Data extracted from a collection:
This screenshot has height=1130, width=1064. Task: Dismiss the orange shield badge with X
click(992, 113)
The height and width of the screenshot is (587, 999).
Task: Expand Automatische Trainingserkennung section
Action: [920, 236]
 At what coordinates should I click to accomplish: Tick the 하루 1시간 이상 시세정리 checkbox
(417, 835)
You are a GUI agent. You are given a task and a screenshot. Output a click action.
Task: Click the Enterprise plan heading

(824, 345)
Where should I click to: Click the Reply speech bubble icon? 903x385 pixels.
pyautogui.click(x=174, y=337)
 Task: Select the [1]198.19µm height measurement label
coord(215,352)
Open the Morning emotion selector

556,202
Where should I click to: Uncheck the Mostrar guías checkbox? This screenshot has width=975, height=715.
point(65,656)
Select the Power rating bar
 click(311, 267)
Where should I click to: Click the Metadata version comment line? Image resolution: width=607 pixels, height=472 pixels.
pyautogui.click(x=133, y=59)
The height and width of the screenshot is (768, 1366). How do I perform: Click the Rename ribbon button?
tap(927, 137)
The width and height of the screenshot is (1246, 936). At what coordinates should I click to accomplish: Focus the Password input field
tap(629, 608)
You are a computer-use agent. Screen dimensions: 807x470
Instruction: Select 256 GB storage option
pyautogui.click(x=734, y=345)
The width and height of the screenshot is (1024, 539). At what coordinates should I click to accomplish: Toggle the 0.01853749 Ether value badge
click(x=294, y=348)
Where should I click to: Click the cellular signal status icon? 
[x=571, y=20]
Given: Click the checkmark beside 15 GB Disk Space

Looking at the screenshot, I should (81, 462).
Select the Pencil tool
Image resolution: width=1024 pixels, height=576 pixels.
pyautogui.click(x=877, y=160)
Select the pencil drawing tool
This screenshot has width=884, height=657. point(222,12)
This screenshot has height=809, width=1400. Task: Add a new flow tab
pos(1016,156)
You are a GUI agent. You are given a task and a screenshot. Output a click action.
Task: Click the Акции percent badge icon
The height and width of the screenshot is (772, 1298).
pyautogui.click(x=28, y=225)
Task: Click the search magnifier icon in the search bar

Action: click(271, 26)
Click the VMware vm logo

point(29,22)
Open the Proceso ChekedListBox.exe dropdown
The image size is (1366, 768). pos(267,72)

- [Task goal]: Would you quote, exactly and only, the lines from the one containing "The width and height of the screenshot is (1024, 539)." to the end of the entries?

- [Written solution]:
The width and height of the screenshot is (1024, 539). At what coordinates should I click to accomplish: Toggle the 0.01853749 Ether value badge
click(x=294, y=348)
Where should I click to: Click the cellular signal status icon? 
[x=571, y=20]
Given: Click the checkmark beside 15 GB Disk Space

Looking at the screenshot, I should (81, 462).
Select the Pencil tool
Image resolution: width=1024 pixels, height=576 pixels.
pyautogui.click(x=877, y=160)
Select the pencil drawing tool
This screenshot has width=884, height=657. point(222,12)
This screenshot has height=809, width=1400. Task: Add a new flow tab
pos(1016,156)
You are a GUI agent. You are given a task and a screenshot. Output a click action.
Task: Click the Акции percent badge icon
The height and width of the screenshot is (772, 1298).
pyautogui.click(x=28, y=225)
Task: Click the search magnifier icon in the search bar

Action: click(271, 26)
Click the VMware vm logo

point(29,22)
Open the Proceso ChekedListBox.exe dropdown
The image size is (1366, 768). pos(267,72)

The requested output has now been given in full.